▸ ARTÍCULO:
----
Es curioso, volviendo a la película, comprobar a ese innombrado personaje, que va encontrándose con cada uno de los miembros que configuran esta suerte de familia, a través de las miradas que se cruzan, primero en planos generales, para jugar después con otras en dialécticos planos y contraplanos a flor de piel, que buscan la proximidad. Es sorprendente también, y me gusta pensar que intencionado, descubrir al protagonista, en diferentes escenas de la película, leyendo a Rimbaud: Car Je est un autre.
Porque Yo es otro. Qué culpa tiene el cobre si un día se despierta convertido en corneta. Para mí es algo evidente: asisto a la eclosión, a la expansión de mi propio pensamiento: lo miro, lo escucho: lanzo un golpe de arco: la sinfonía se remueve en las profundidades, o entra de un salto en escena, escribe el gran poeta francés a Paul Demeny, como ejemplo de un certero desdoblamiento: esa capacidad de 'salir' de uno, y desde ese lugar mirar y descubrirse en el otro, que proporciona también la lectura de un libro. ¿No les parece?
----
▸ DATOS PROPORCIONADOS:
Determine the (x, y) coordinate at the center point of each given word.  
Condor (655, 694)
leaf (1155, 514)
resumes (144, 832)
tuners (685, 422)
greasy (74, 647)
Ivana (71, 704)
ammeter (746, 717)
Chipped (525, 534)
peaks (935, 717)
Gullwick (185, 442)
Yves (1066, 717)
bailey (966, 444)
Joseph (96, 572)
----
▸ EJERCICIO 1:
Reescribe los registros desde la línea que contiene "tuners (685, 422)" hasta el final, ambas incluidas, reemplazando "peaks" por "summits" y dejando todo lo demás igual.
▸ EJERCICIO 2:
Prosigue el artículo sobre la película y la lectura de Rimbaud a partir de su última frase.
Los registros no guardan relación alguna con el artículo.

▸ RESPUESTA 1:
tuners (685, 422)
greasy (74, 647)
Ivana (71, 704)
ammeter (746, 717)
Chipped (525, 534)
summits (935, 717)
Gullwick (185, 442)
Yves (1066, 717)
bailey (966, 444)
Joseph (96, 572)

▸ RESPUESTA 2:
En la cinta de Pasolini, esa mirada, distante en un principio, ávida pero un tanto esquiva por el temor al acercamiento; tan próxima después, hasta mudar indefectiblemente en el contacto físico, en las miradas que ofrece la piel.
Hay dos secuencias, entre otras muchas, que permiten una cierta lectura del film desde la perspectiva que acabo de apuntar:
Una podría ser la del padre y marido, desnudándose en la estación y comenzando a andar ante una cámara que nos muestra sus pies despojados al lado de otros que continúan cubiertos. Pasos que caminan hasta convertirse en un cuerpo recorriendo el andén, para mudar de golpe hacia un punto insignificante y perdido en medio de un paraje desierto. En ese instante, la cámara vuelve al primer plano, se transforma en una mirada que nos mira, y en una voz que emite un grito desgarrado, como pidiendo el bálsamo del encuentro con los otros.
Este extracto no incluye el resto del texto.